Collection entries
========================================================================

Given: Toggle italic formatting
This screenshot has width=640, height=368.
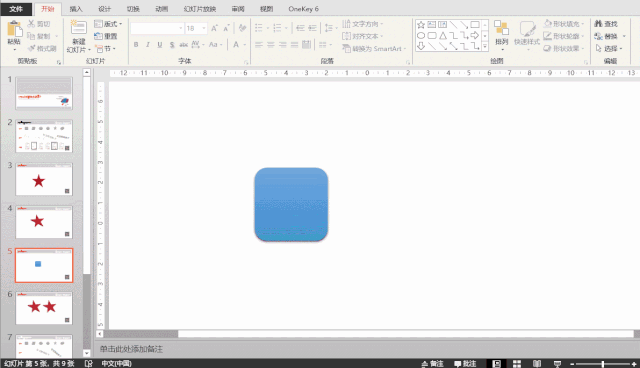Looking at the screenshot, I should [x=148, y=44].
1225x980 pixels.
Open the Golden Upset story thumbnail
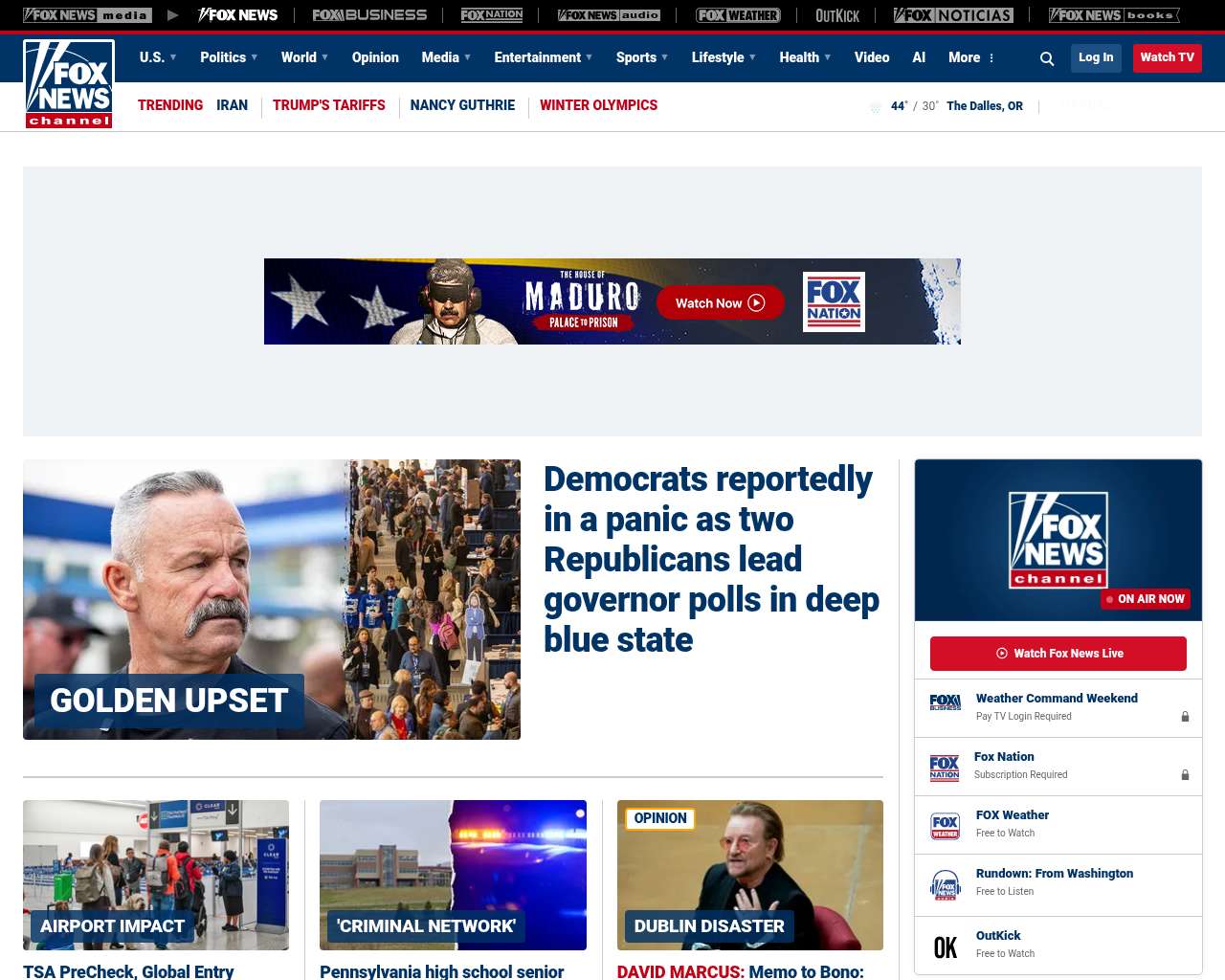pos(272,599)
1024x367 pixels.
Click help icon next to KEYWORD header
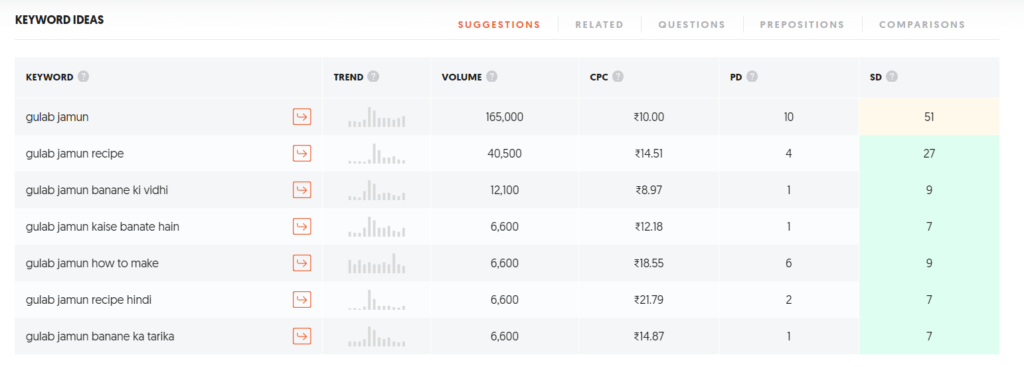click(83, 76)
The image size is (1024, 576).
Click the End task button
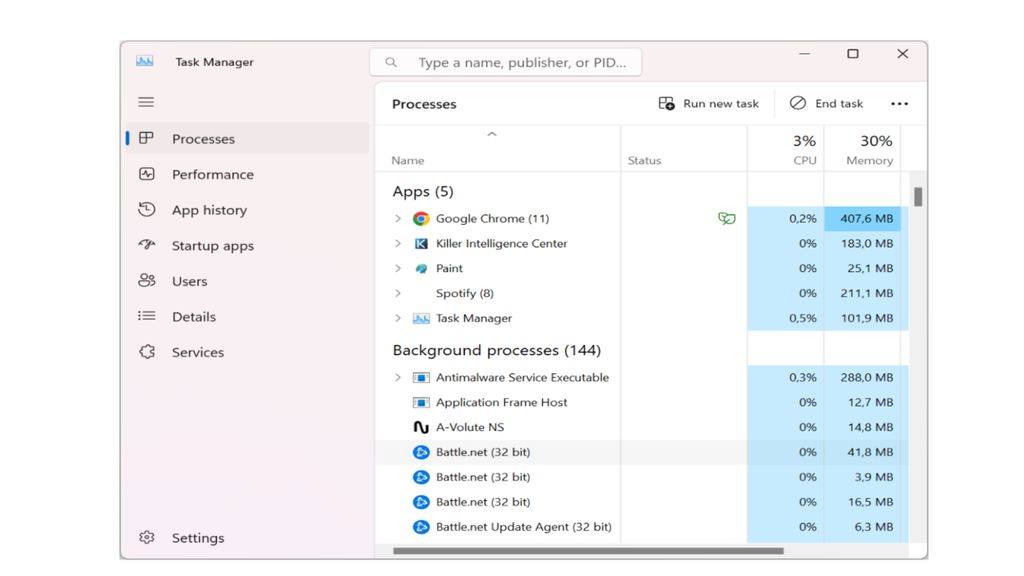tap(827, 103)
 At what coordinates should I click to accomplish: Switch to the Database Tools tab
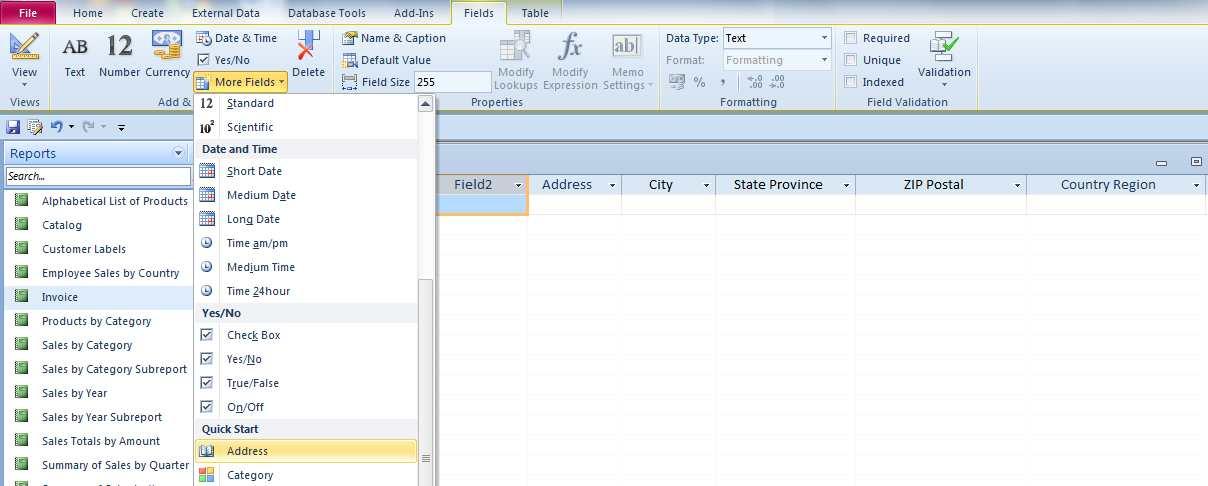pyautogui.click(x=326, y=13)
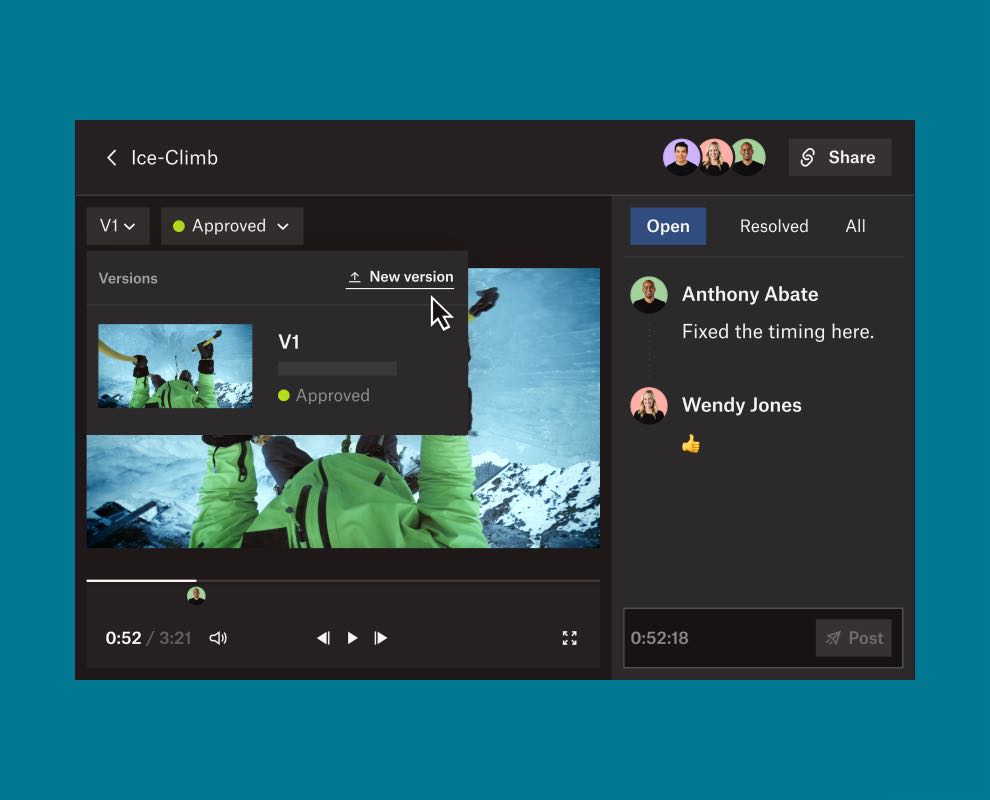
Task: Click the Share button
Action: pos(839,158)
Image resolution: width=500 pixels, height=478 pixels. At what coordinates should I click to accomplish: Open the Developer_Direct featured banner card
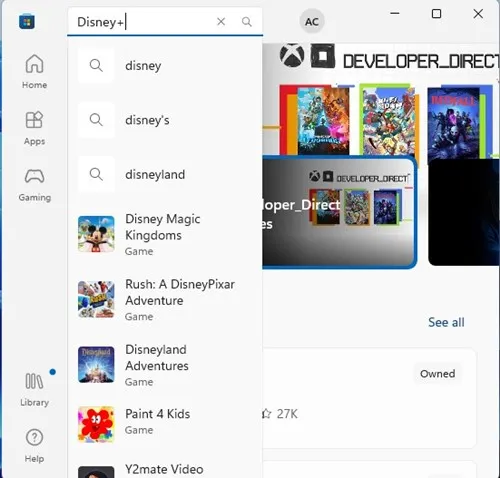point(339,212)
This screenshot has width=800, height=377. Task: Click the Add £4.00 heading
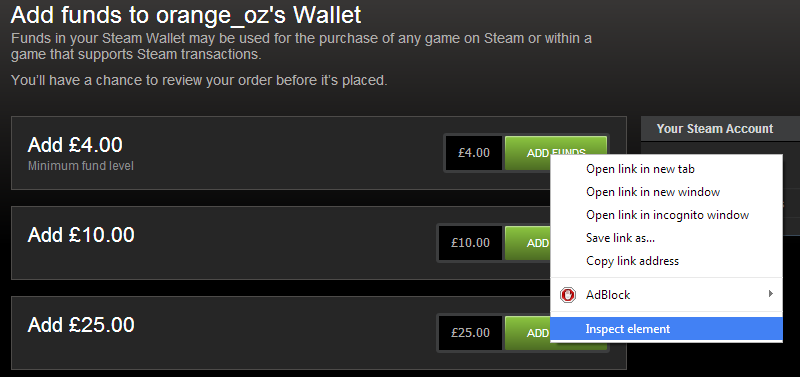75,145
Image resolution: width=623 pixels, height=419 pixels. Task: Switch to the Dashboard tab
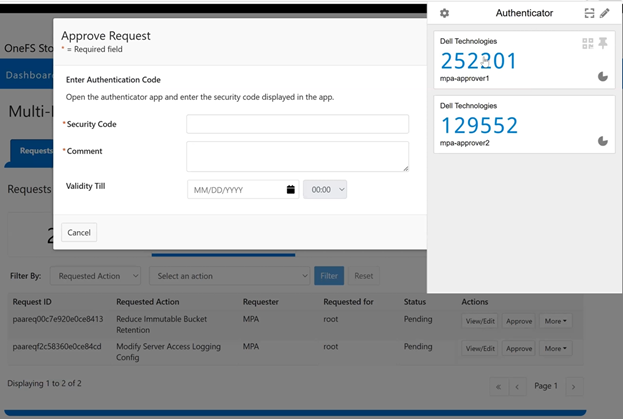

========================================================================

§ YOUR ASSIGNMENT
Print exactly, and print only, the lines from the line with "1225x980 pixels." through the last line of the entries, both ends included. No pictures belong in the result.

§ OUTPUT OF THE TASK
1225x980 pixels.
Open the Golden Upset story thumbnail
pos(272,599)
1024x367 pixels.
Click help icon next to KEYWORD header
click(83, 76)
The image size is (1024, 576).
Click the End task button
tap(827, 103)
 At what coordinates should I click to accomplish: Switch to the Database Tools tab
pyautogui.click(x=326, y=13)
Task: Click the Share button
Action: pos(839,158)
Image resolution: width=500 pixels, height=478 pixels. At what coordinates should I click to accomplish: Open the Developer_Direct featured banner card
point(339,212)
This screenshot has width=800, height=377. Task: Click the Add £4.00 heading
75,145
Image resolution: width=623 pixels, height=419 pixels. Task: Switch to the Dashboard tab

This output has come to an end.